Natural dust particles and human-produced pollutants in the atmosphere affect Earth’s overall energy budget in different and nuanced ways. A new three-year, $620,000 NSF grant led by Zhibo Zhang, professor of physics, will study how dust, pollutants, and water vapor in the atmosphere interact, to increase understanding of their overall effects on the global climate.
Atmospheric dust particles are large enough that they can reflect the Sun’s energy back to space, producing a cooling effect—but they can also trap energy from the earth trying to escape, contributing to warming. Most pollutants are too small to contribute to cooling, and tend to warm the planet instead, Zhang explains. But when the two mix in the atmosphere, which is commonplace, things get complicated. The new project will work to disentangle the effects of different kinds of particles through a combination of techniques.
Zhang is particularly excited about the upcoming work, because research led by his former students made it possible. Qianqian Song, Ph.D. ’21, atmospheric physics, “wrote three papers over the last three years that gave us the credentials to apply for this program,” Zhang says. Olivia Norman ’20, physics, also contributed substantially. Song is currently pursuing a postdoc at Princeton, and Norman is in graduate school at M.I.T.
Moving forward, Tony La Luna, a new Ph.D. student in Zhang’s lab, will focus on the project, and Zhang is looking forward to adding more students to his team.
Domino effect in the atmosphere
Wind is always lifting dust from Earth’s surface, especially in arid areas such as the Sahara and Gobi Deserts. Once airborne, the dust can travel long distances and interact with other particles in the atmosphere.
“When dust moves from its source region to a polluted area, it gets mixed with the pollution there. And we are interested in these interactions,” Zhang says. His team’s research has shown these interactions are most common in eastern China, India, and central Africa.

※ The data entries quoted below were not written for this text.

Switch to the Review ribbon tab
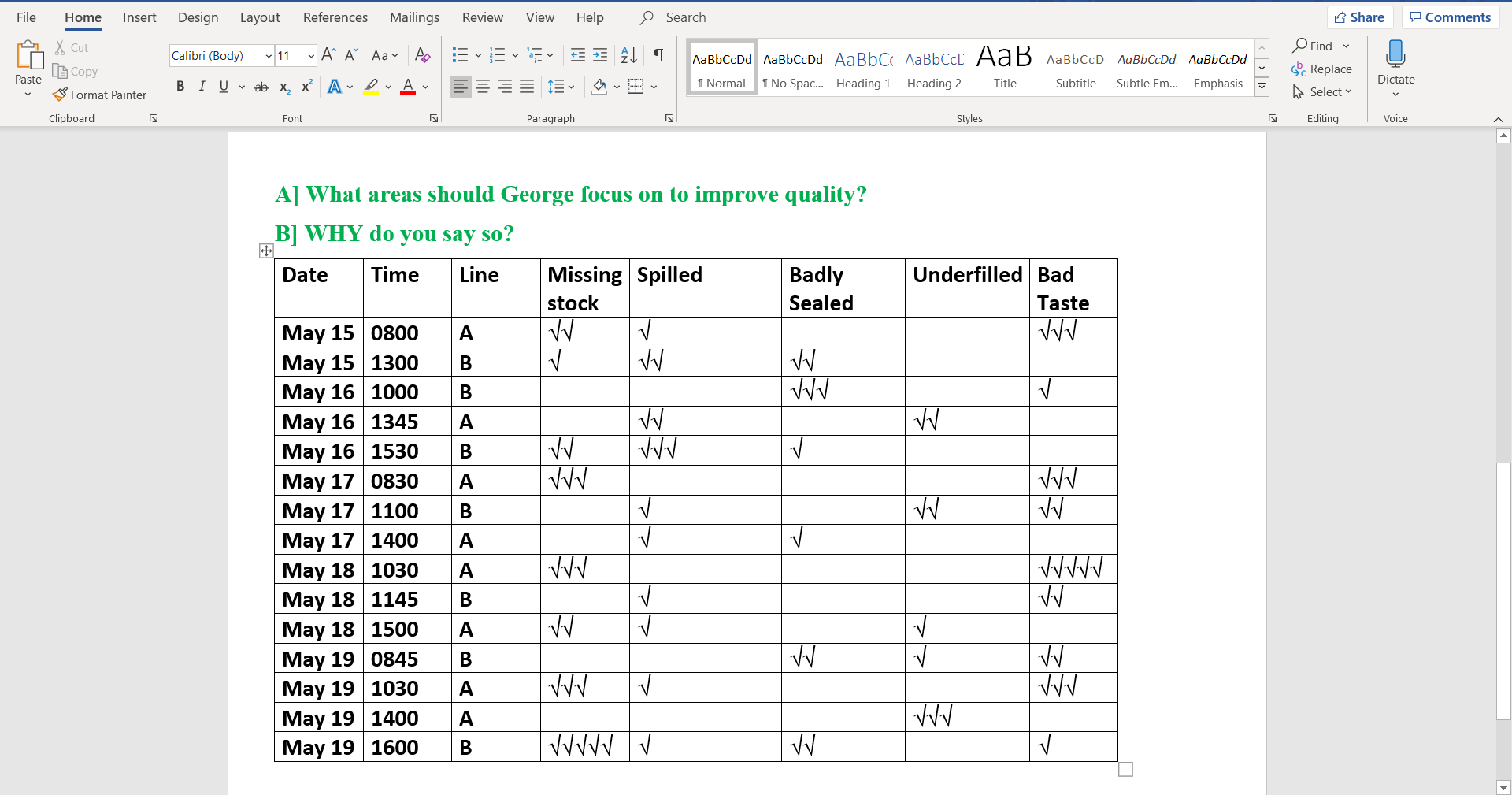 (x=482, y=17)
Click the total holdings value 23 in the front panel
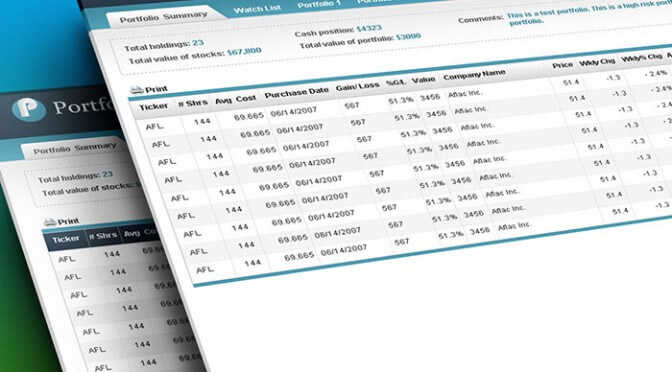The image size is (672, 372). (198, 43)
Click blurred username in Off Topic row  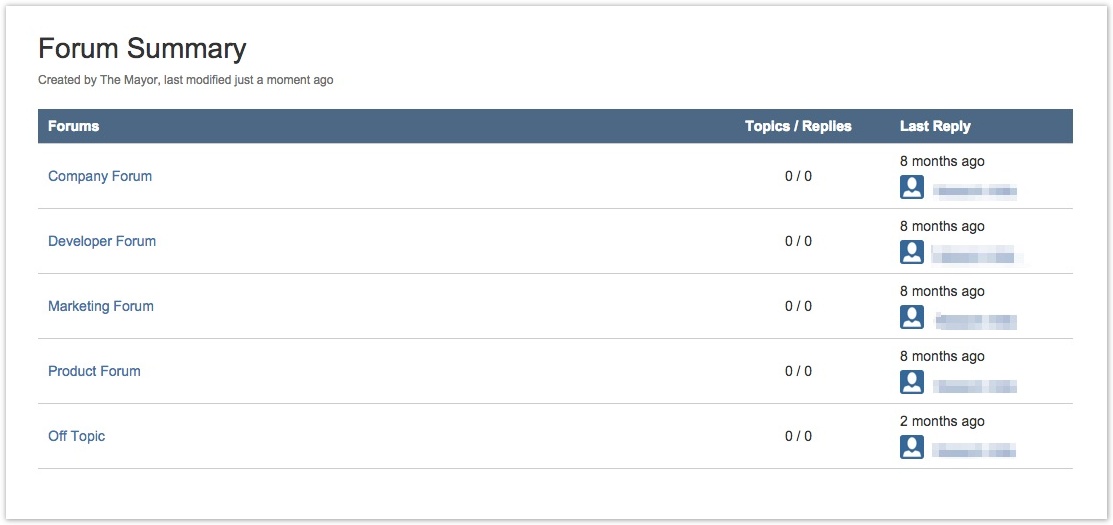point(975,451)
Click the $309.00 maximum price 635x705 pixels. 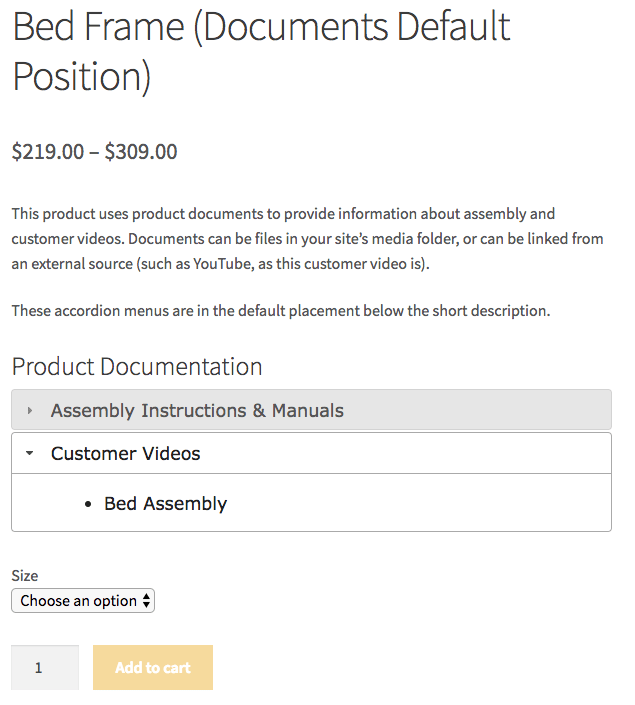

Until very recently, researchers typically modeled dust and pollutants separately, assuming they did not interact. But based on Zhang’s group’s research, that approach doesn’t produce a good approximation of what’s actually happening, he says.
Where dust and pollutants mix, tiny pollutant particles can condense onto larger dust particles. “The pollution particles can bump into the dust and stick together,” Zhang says. Then a domino effect ensues: “Once the pollution is coated on the dust,” he says, “it changes the way the dust interacts with water.”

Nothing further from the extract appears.